• What this task involves
Beginning with the line that holds "Viewport: 1422px width, 840px", copy each line exactly through the end of the entries, but leave the pictures out.

[Data extracted from a collection]
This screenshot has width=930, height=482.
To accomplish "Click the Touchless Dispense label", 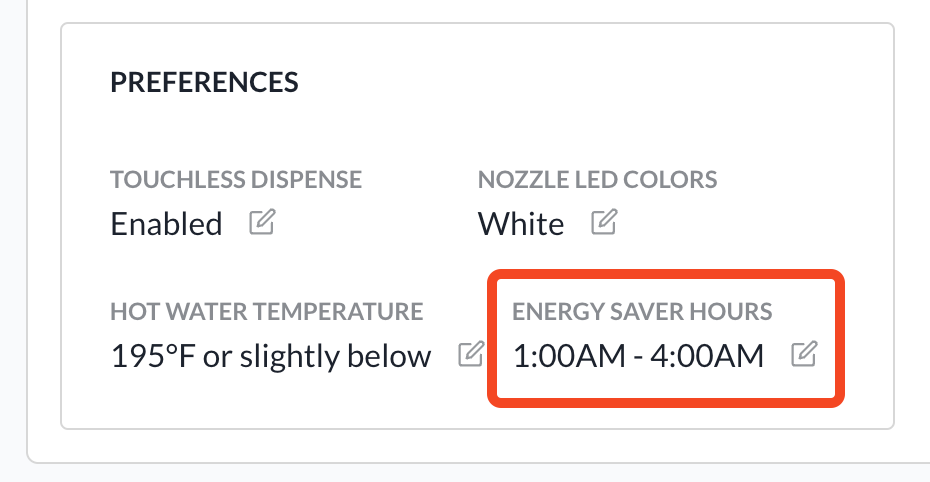I will (x=236, y=180).
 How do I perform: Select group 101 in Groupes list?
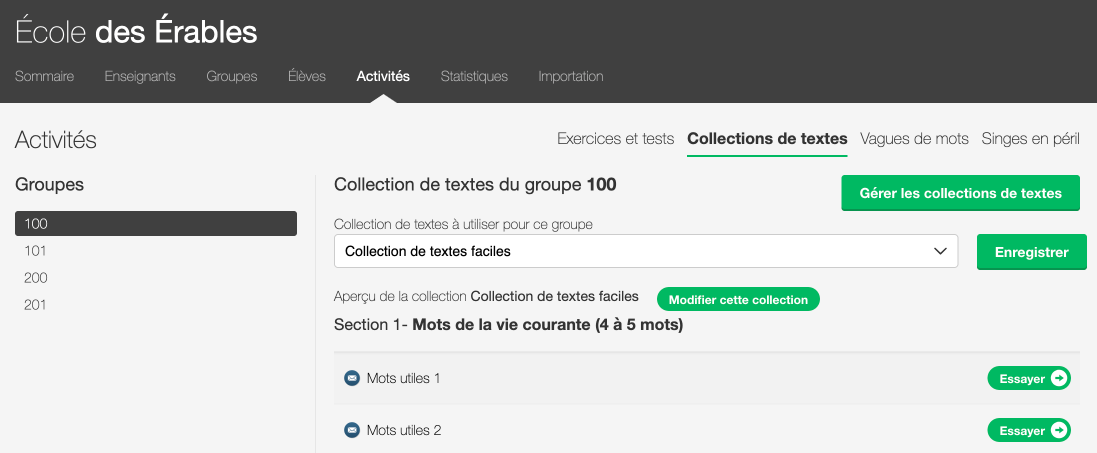coord(36,251)
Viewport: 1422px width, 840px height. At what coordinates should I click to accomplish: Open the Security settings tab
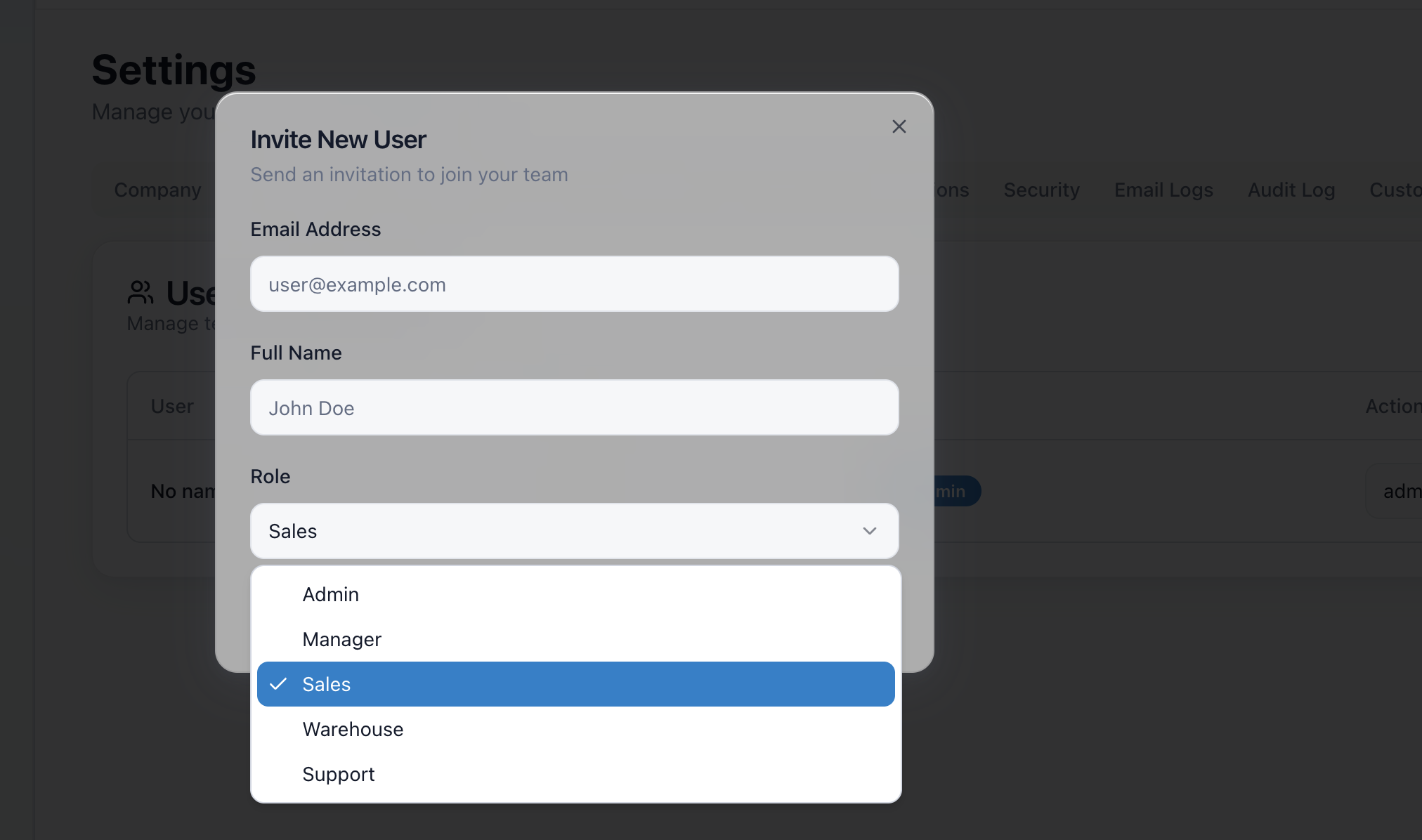pyautogui.click(x=1041, y=190)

• Final answer
Viewport: 1422px width, 840px height. At what coordinates should I click to accomplish: Open the Security settings tab
pyautogui.click(x=1041, y=190)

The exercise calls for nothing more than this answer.